=== What is required ===
Copy out the data in full and exactly, passing over the pictures.

=== Data to examine ===
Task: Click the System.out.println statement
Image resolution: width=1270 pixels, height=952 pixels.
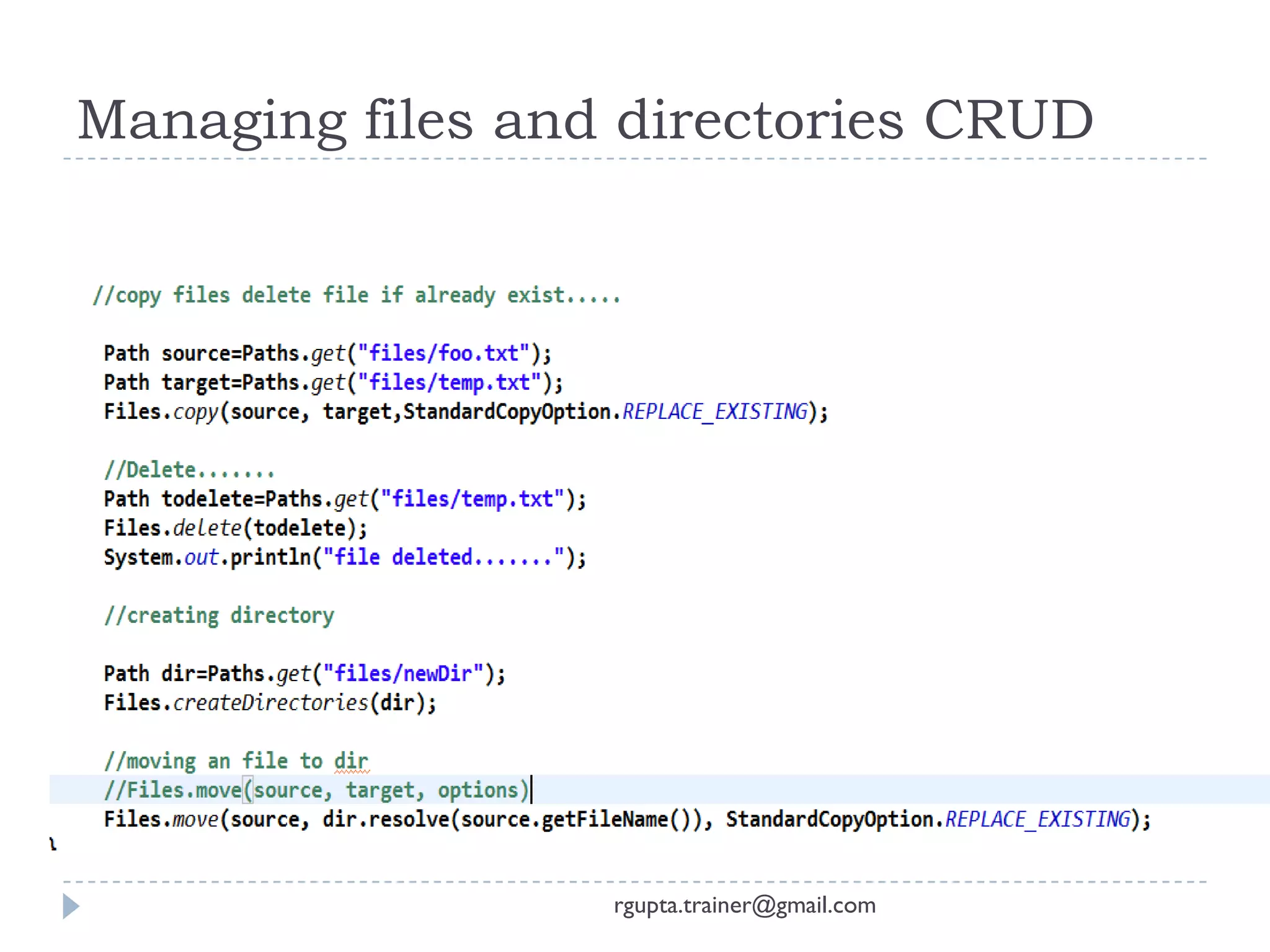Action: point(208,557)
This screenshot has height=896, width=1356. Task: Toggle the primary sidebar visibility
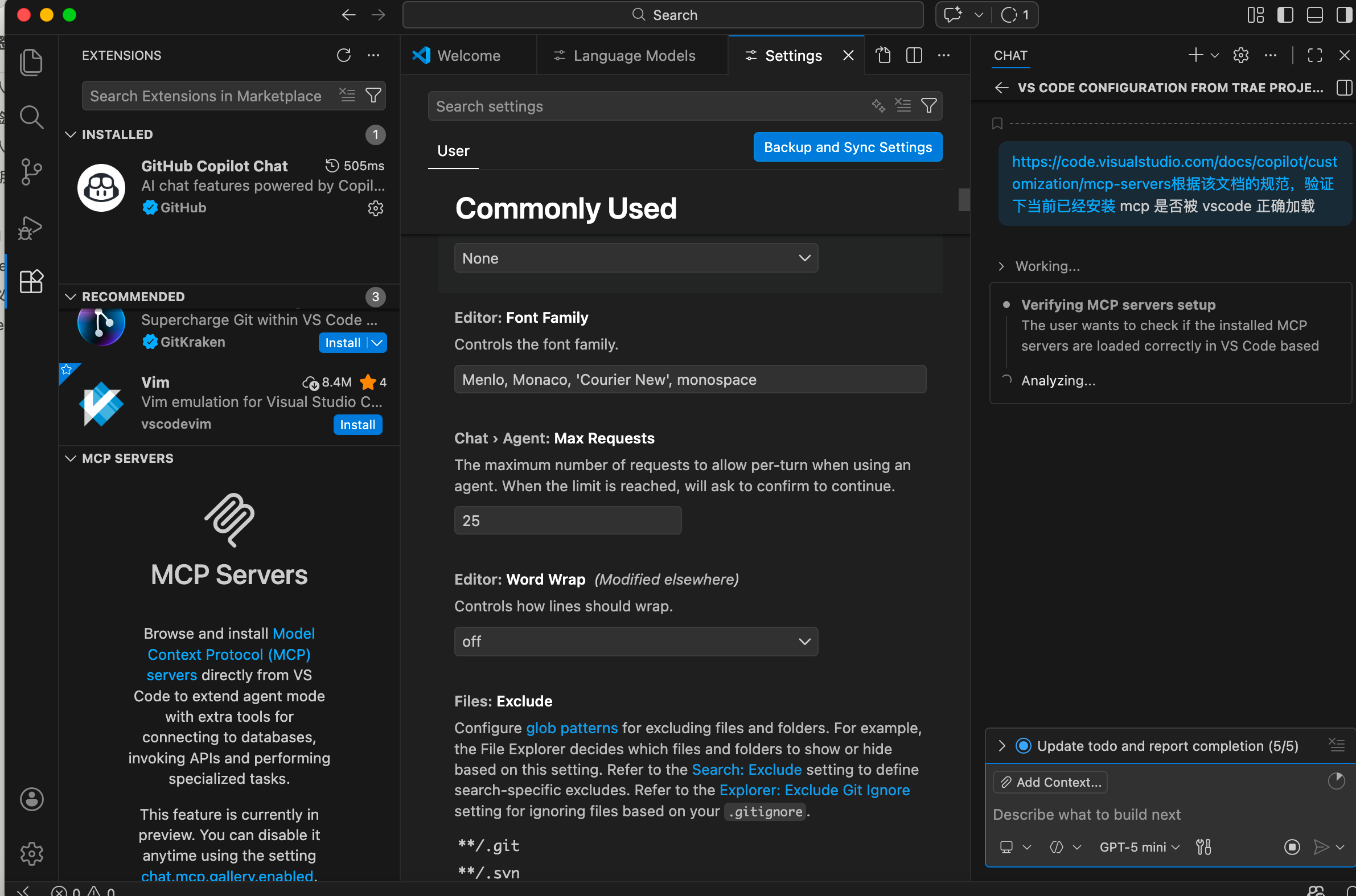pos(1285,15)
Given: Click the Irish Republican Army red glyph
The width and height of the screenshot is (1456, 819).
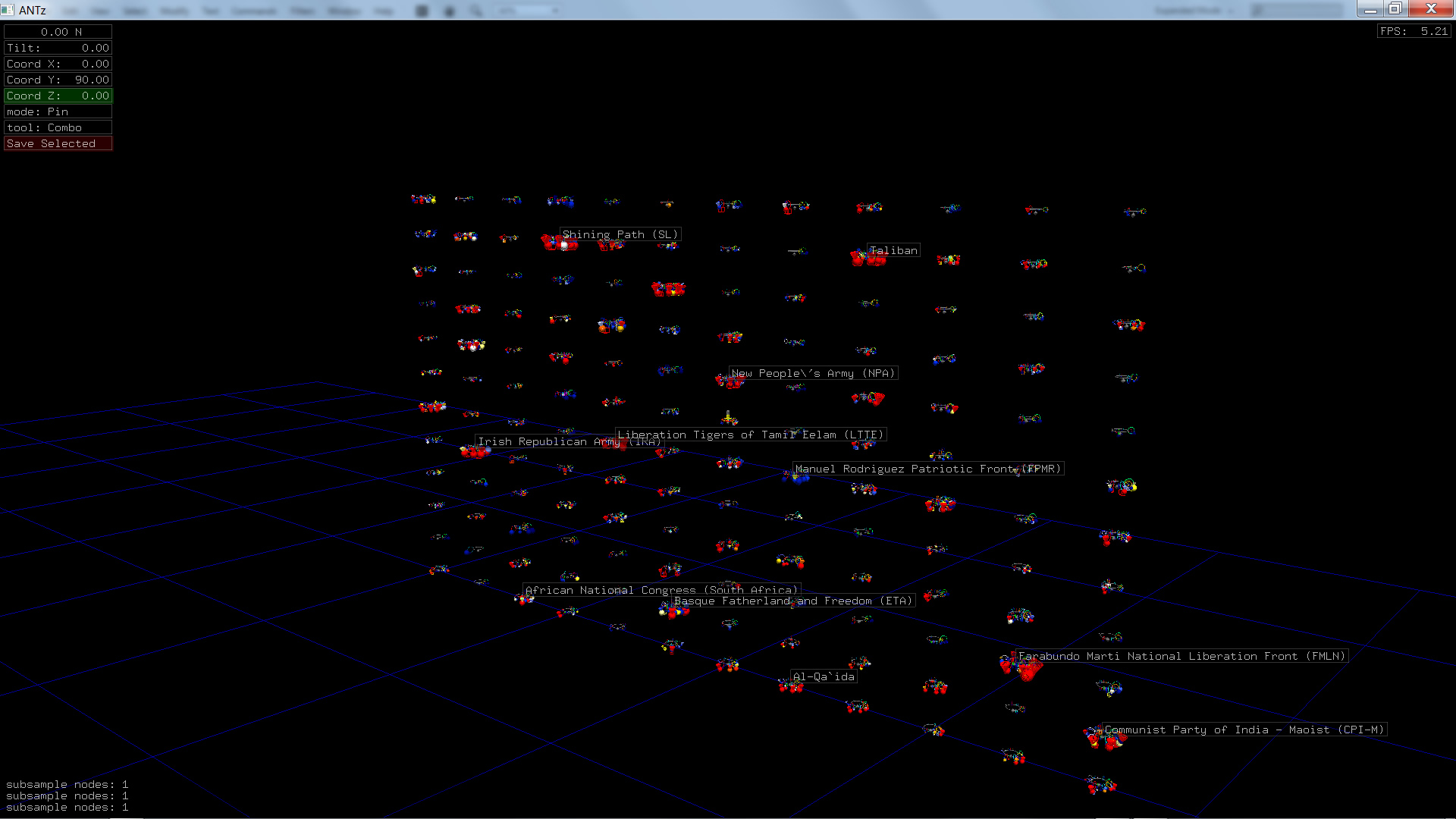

=== Written response ===
Task: Click the System.out.println statement
Image resolution: width=1270 pixels, height=952 pixels.
Action: point(208,557)
This screenshot has height=896, width=1356. Task: Toggle the primary sidebar visibility
pos(1285,15)
Given: Click the Irish Republican Army red glyph
The width and height of the screenshot is (1456, 819).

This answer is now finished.